RECORDS FOR PROCESSING »
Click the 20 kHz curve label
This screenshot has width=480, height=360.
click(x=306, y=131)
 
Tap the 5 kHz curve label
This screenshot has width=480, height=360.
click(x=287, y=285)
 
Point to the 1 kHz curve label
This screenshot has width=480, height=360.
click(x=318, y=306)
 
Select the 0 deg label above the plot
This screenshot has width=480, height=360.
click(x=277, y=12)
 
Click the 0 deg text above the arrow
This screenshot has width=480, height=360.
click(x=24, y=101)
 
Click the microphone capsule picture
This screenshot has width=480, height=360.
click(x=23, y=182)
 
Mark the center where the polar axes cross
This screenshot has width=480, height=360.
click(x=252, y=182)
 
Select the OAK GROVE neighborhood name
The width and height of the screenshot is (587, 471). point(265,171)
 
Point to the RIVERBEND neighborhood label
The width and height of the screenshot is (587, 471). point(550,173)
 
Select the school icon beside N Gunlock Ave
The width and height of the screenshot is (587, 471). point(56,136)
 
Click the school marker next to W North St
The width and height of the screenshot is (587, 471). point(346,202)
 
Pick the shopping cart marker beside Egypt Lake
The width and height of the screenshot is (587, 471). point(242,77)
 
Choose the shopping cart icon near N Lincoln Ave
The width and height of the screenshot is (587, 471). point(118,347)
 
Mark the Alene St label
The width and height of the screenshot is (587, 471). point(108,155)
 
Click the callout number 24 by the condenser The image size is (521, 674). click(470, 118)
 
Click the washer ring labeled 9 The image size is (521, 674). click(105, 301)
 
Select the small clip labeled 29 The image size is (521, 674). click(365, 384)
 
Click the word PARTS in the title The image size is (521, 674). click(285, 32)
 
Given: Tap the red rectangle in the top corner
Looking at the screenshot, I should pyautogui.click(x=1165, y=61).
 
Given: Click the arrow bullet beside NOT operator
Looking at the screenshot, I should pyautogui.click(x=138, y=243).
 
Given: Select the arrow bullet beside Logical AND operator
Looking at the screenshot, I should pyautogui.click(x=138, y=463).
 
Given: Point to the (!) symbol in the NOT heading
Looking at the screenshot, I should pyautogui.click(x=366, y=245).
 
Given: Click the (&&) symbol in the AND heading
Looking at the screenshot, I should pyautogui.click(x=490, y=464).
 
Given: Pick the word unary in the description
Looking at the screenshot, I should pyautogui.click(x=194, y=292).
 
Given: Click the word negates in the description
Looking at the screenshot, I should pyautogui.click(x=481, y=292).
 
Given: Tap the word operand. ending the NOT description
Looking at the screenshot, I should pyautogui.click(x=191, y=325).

WRITTEN TASK » Update the lines above, changing "shopping cart" to "grocery cart" wherever it appears and leaving everything else untouched.

SOLUTION TO THIS TASK »
Click the 20 kHz curve label
This screenshot has width=480, height=360.
click(x=306, y=131)
 
Tap the 5 kHz curve label
This screenshot has width=480, height=360.
click(x=287, y=285)
 
Point to the 1 kHz curve label
This screenshot has width=480, height=360.
click(x=318, y=306)
 
Select the 0 deg label above the plot
This screenshot has width=480, height=360.
click(x=277, y=12)
 
Click the 0 deg text above the arrow
This screenshot has width=480, height=360.
click(x=24, y=101)
 
Click the microphone capsule picture
This screenshot has width=480, height=360.
click(x=23, y=182)
 
Mark the center where the polar axes cross
This screenshot has width=480, height=360.
click(x=252, y=182)
 
Select the OAK GROVE neighborhood name
The width and height of the screenshot is (587, 471). point(265,171)
 
Point to the RIVERBEND neighborhood label
The width and height of the screenshot is (587, 471). point(550,173)
 
Select the school icon beside N Gunlock Ave
The width and height of the screenshot is (587, 471). point(56,136)
 
Click the school marker next to W North St
The width and height of the screenshot is (587, 471). point(346,202)
 
Pick the grocery cart marker beside Egypt Lake
The width and height of the screenshot is (587, 471). point(242,77)
 
Choose the grocery cart icon near N Lincoln Ave
The width and height of the screenshot is (587, 471). point(118,347)
 
Mark the Alene St label
The width and height of the screenshot is (587, 471). point(108,155)
 
Click the callout number 24 by the condenser The image size is (521, 674). click(470, 118)
 
Click the washer ring labeled 9 The image size is (521, 674). click(105, 301)
 
Select the small clip labeled 29 The image size is (521, 674). click(365, 384)
 
Click the word PARTS in the title The image size is (521, 674). click(285, 32)
 
Given: Tap the red rectangle in the top corner
Looking at the screenshot, I should pyautogui.click(x=1165, y=61).
 
Given: Click the arrow bullet beside NOT operator
Looking at the screenshot, I should pyautogui.click(x=138, y=243).
 
Given: Select the arrow bullet beside Logical AND operator
Looking at the screenshot, I should pyautogui.click(x=138, y=463).
 
Given: Point to the (!) symbol in the NOT heading
Looking at the screenshot, I should pyautogui.click(x=366, y=245).
 
Given: Click the (&&) symbol in the AND heading
Looking at the screenshot, I should pyautogui.click(x=490, y=464).
 
Given: Pick the word unary in the description
Looking at the screenshot, I should pyautogui.click(x=194, y=292).
 
Given: Click the word negates in the description
Looking at the screenshot, I should pyautogui.click(x=481, y=292).
 
Given: Tap the word operand. ending the NOT description
Looking at the screenshot, I should pyautogui.click(x=191, y=325).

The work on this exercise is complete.